##### Working data

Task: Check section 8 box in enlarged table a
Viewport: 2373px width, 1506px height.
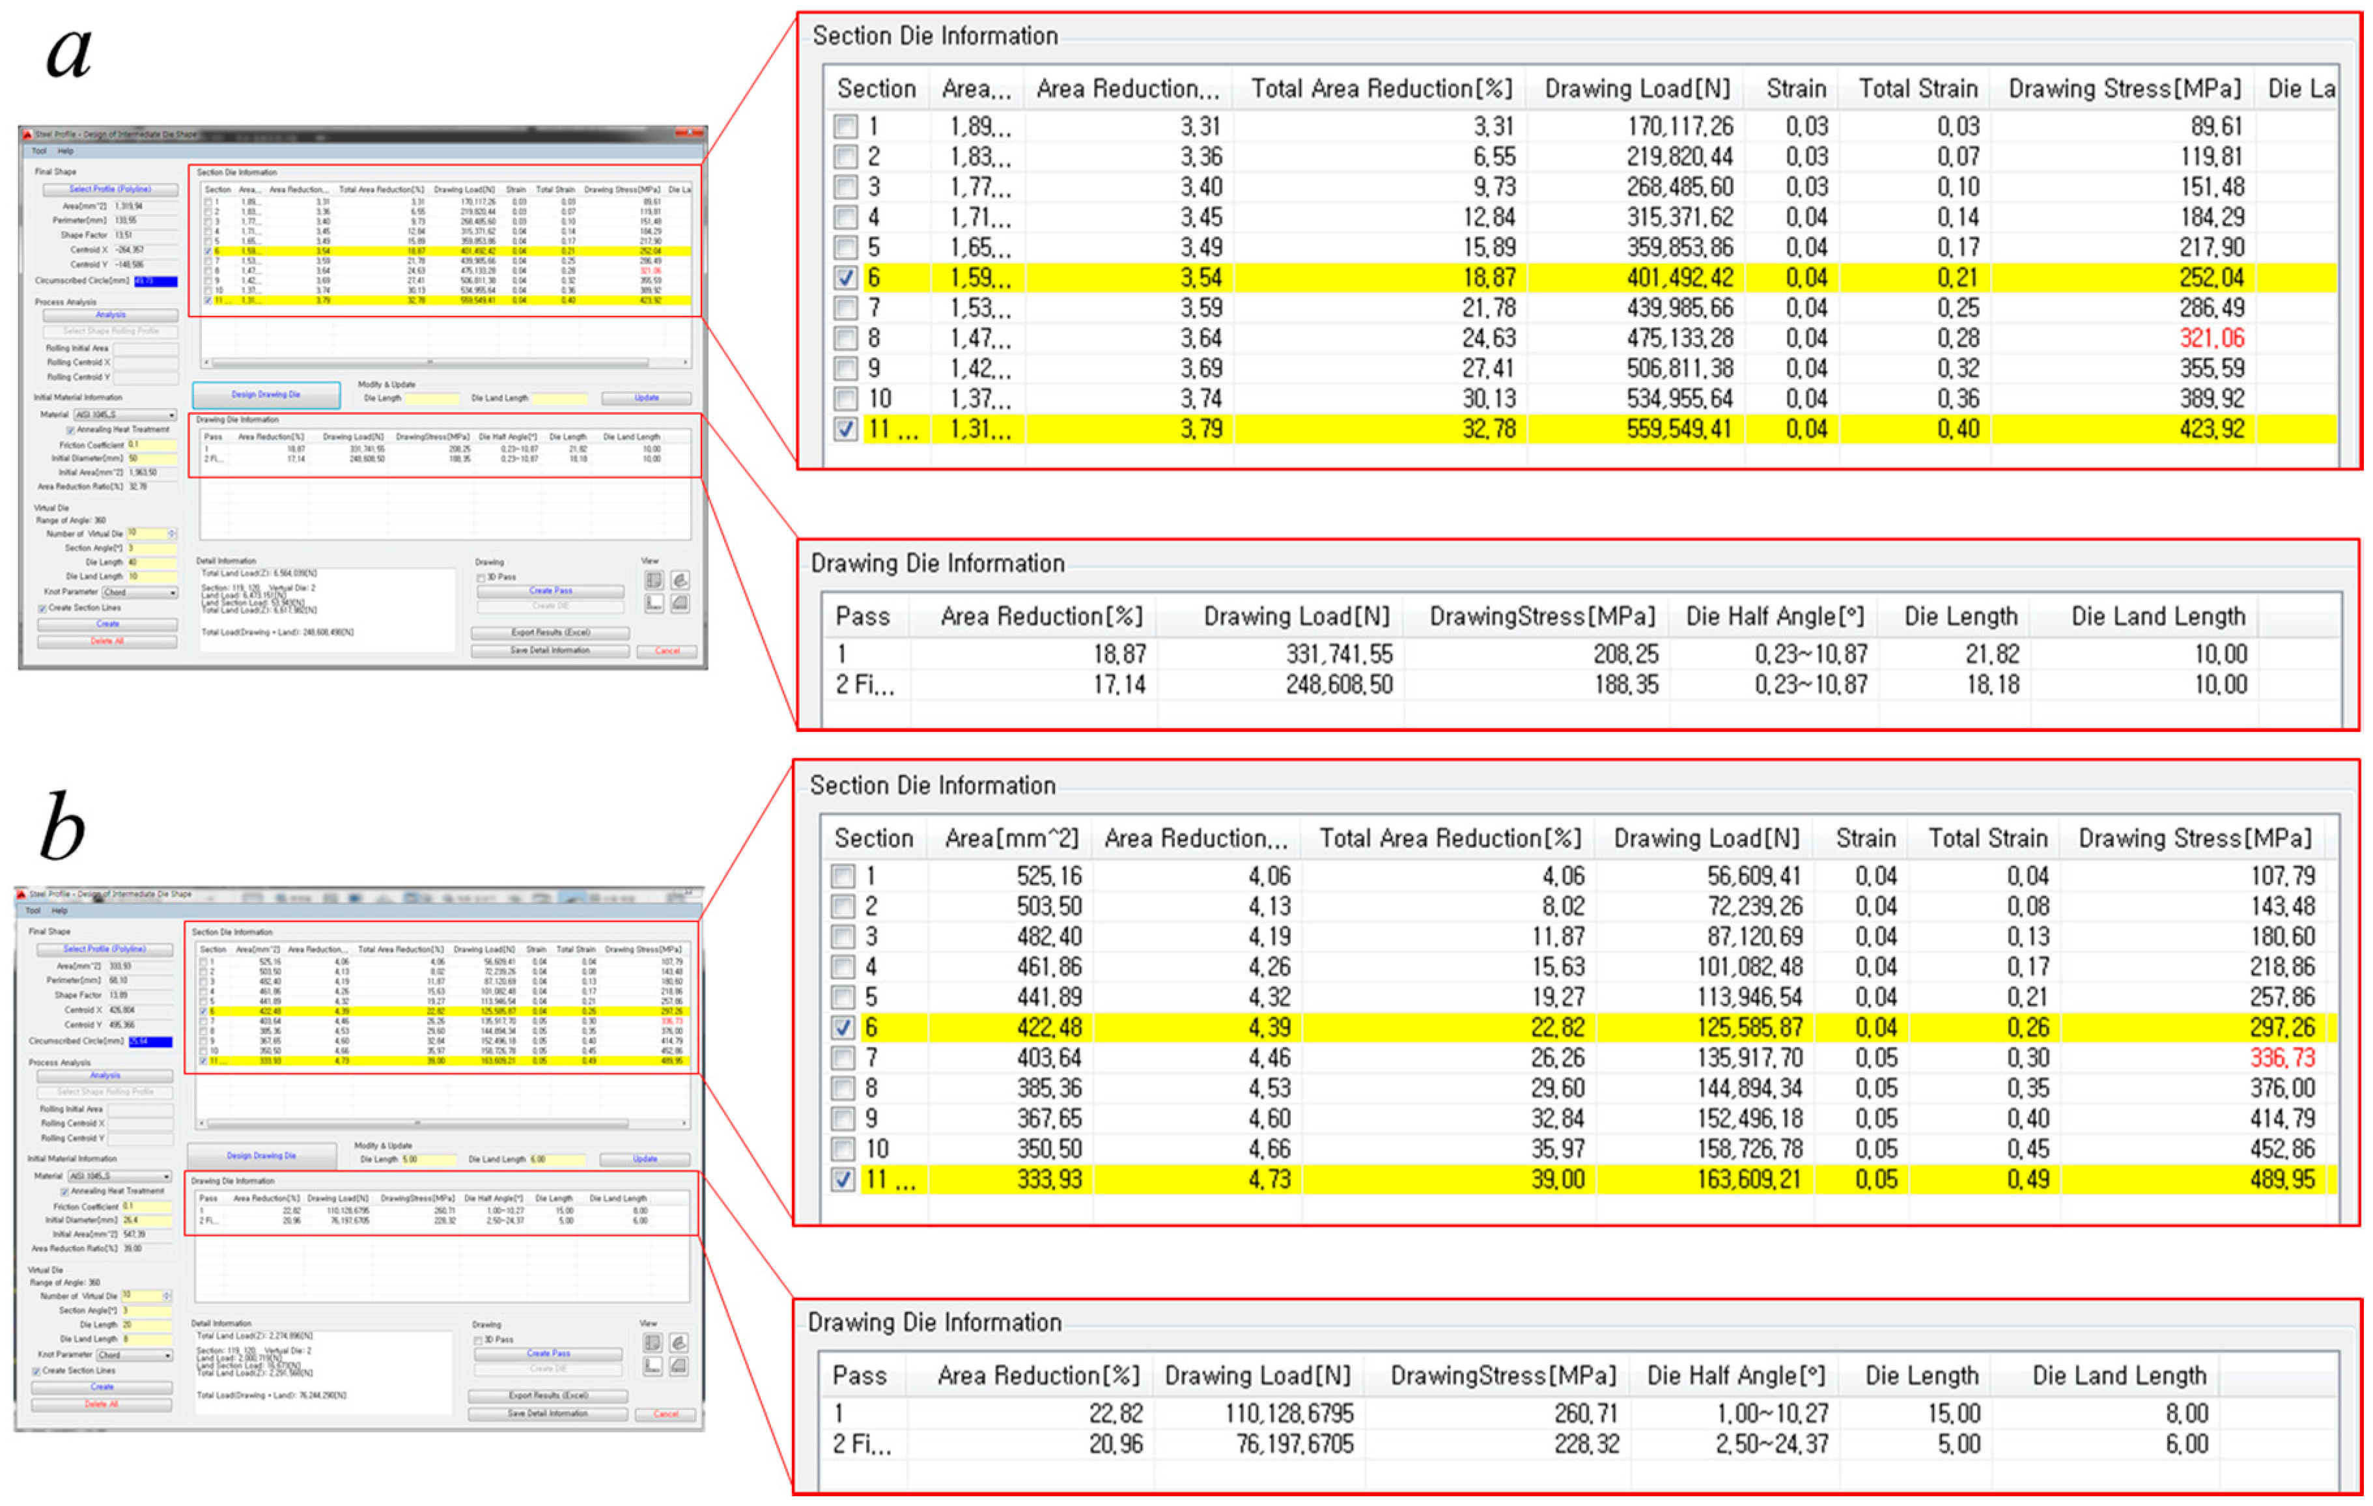Action: [846, 339]
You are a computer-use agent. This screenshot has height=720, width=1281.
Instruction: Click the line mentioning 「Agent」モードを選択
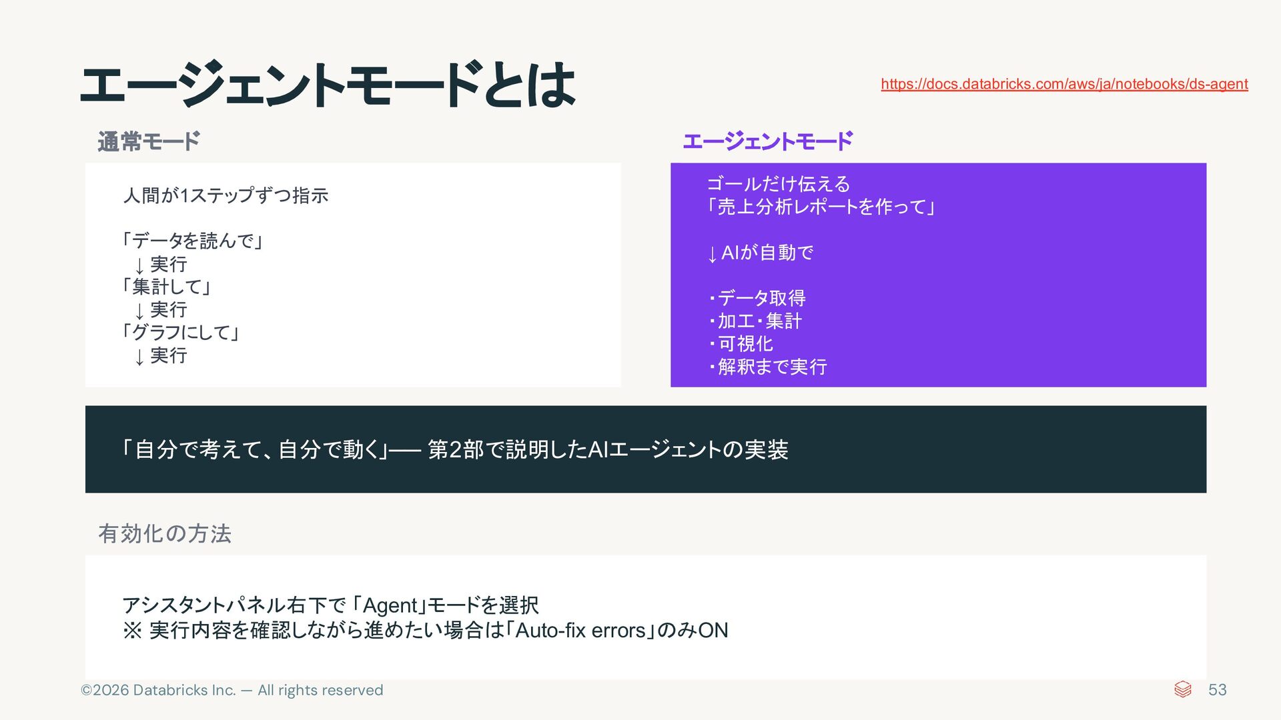click(330, 605)
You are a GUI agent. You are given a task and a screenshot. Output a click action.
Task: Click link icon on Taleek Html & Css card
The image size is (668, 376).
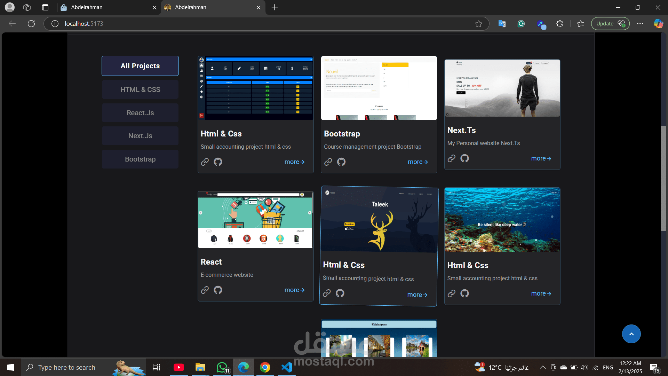(327, 293)
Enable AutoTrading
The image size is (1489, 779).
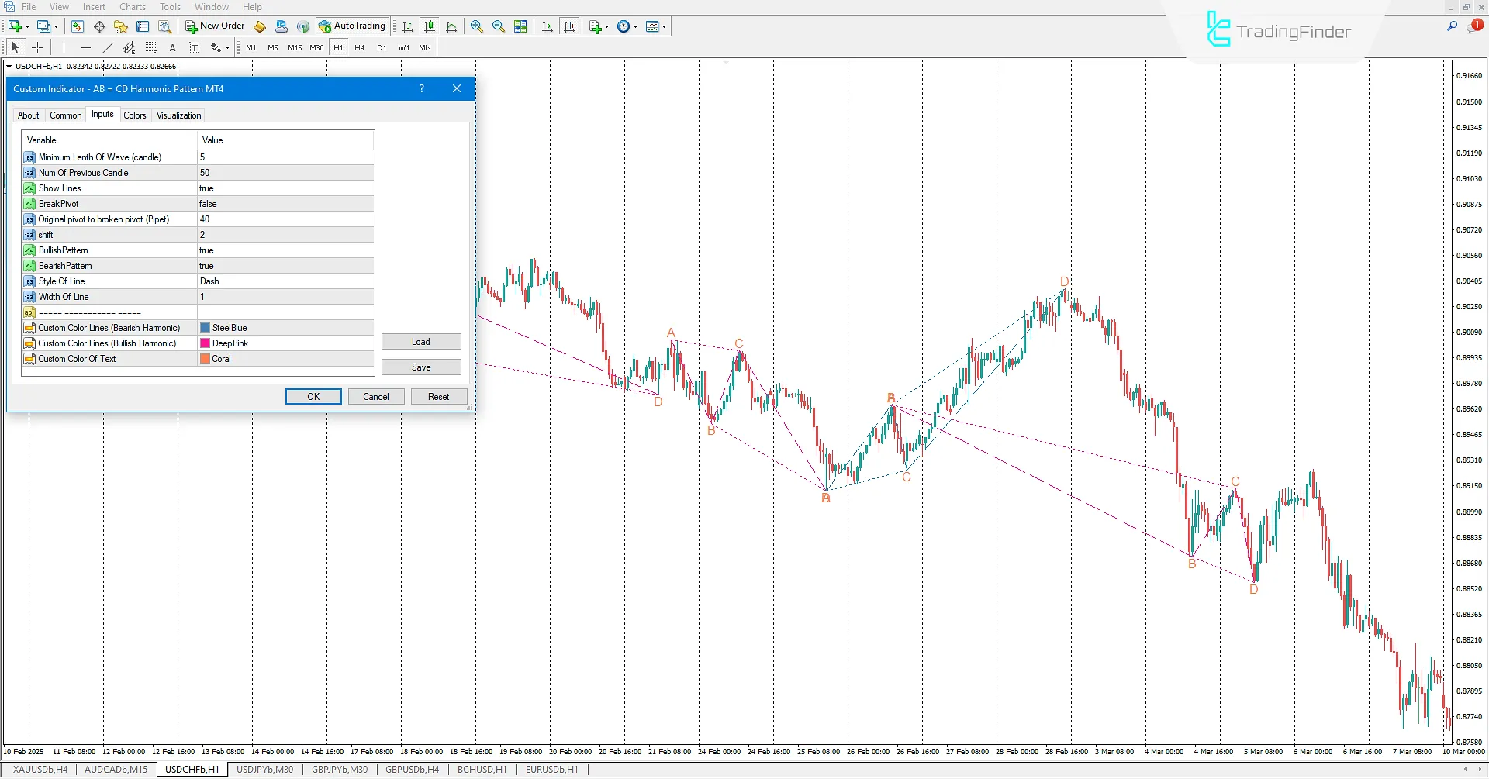[x=353, y=26]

##########

Aim of the exercise
Copy out all of the material exactly as written, without its pictures.

Expected answer
Task: Check section 8 box in enlarged table a
Viewport: 2373px width, 1506px height.
Action: [846, 339]
You are a computer-use agent. This screenshot has height=720, width=1281.
Instruction: Click the line mentioning 「Agent」モードを選択
click(330, 605)
You are a GUI agent. You are given a task and a screenshot. Output a click action.
Task: Click link icon on Taleek Html & Css card
The image size is (668, 376).
(327, 293)
Enable AutoTrading
The image size is (1489, 779).
[x=353, y=26]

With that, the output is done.